The goal of parameter expansion is to replace variables by their values inside a word.

It can be found in 2 forms: $param and ${param} with param the name of the variable.

info

While braces are optional, there are 2 cases where they must be used:

  1. The parameter is a number with more than 2 digits:
42sh$ cat script.sh
echo $10
42sh$ ./script.sh 11 22 33 44 55 66 77 88 99 42
110 # Expands $1 and adds a 0
42sh$ cat script2.sh
echo ${10}
42sh$ ./script2.sh 11 22 33 44 55 66 77 88 99 42
42
  1. There are characters that could be part of the variable name following param:
42sh$ var=toto
42sh$ echo $vartoto # Searches for the variable named 'vartoto'

42sh$ echo ${var}toto
totototo

Parameter expansion is applied on each WORD of a command before its execution.

42sh$ letter=W
42sh$ echo ${letter}ORD1 ${letter}ORD2 ${letter}ORD3 ${letter}ORD4
# after expansion, the command is 'echo WORD1 WORD2 WORD3 WORD4'
# execution therefore gives the following output:
WORD1 WORD2 WORD3 WORD4

It also applies to the first word of the command:

42sh$ command=echo
42sh$ $command toto
# after expansion, the command is 'echo toto'
# execution therefore gives the following output:
toto
danger

Do not completely remove the variables from your tokens! It could break the behavior of for loops, as the value of the variable changes for each execution.

Command substitution

The goal of command substitution is to use the output of a command inside a WORD.

It can be found in 2 forms: $(command) and `command`.

In practice, the shell:

  1. retrieves the command;
  2. gives it to the Parse-Execution loop and captures the final output. The Parse-Execution loop is the one in charge of calling the parser and execution block;
  3. removes all the trailing newlines from the output;
  4. substitutes the command by the output.
42sh$ echo $(echo 42)sh
# Expands to: echo 42sh
42sh
note

The command can also contain other forms of expansion:

42sh$ toto=ta
42sh$ echo toto and $(echo ta$(echo $toto))
# Expands to:
# echo toto and $(echo ta$(echo ta))
# echo toto and $(echo tata)
# echo toto and tata
toto and tata
danger

As for the parameter expansion, do not modify the string in place, as a command could return a different result each time.

Arithmetic expansion

note

This is a bonus feature.

The goal of this expansion is to evaluate arithmetic expressions and substitute the result.

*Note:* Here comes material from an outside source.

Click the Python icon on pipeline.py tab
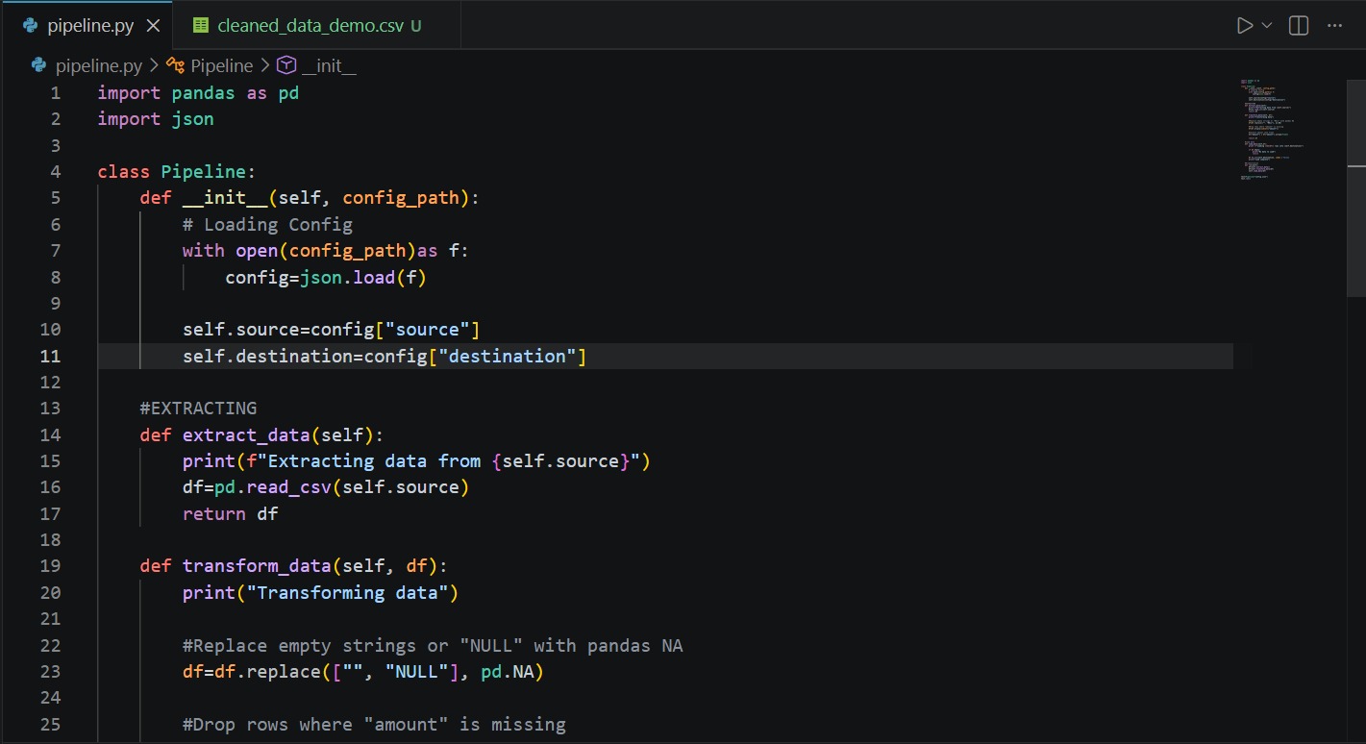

It uses the following format: $((expression))

42sh$ echo $((1 + 1))
2

Before evaluating the expression, Parameter Expansion, Command substitution and Quote removal are applied.

42sh$ a=41
42sh$ echo $(($a + 1))
42
info

The $ before a variable inside an Arithmetic Expansion can be omitted. However, its presence changes the behavior of the expansion.

When there is no $, the expansion simply evaluates the expression:

42sh$ a=3+2
42sh$ echo $((a * 2)) # Since a = 5, we write the result of 5 * 2
10

When there is a $, we expand the expression before evaluation:

42sh$ a=3+2
42sh$ echo $(($a * 2))
# Expands to 3 + 2 * 2. Because of operator priority, the result is 7
7

Operators

All operators are specified in section 1.1.2 of the SCL.

danger

The ** operator is not specified by the SCL. You can mimic the behavior of bash --posix.

Field splitting

Field splitting cuts a WORD into smaller WORDs.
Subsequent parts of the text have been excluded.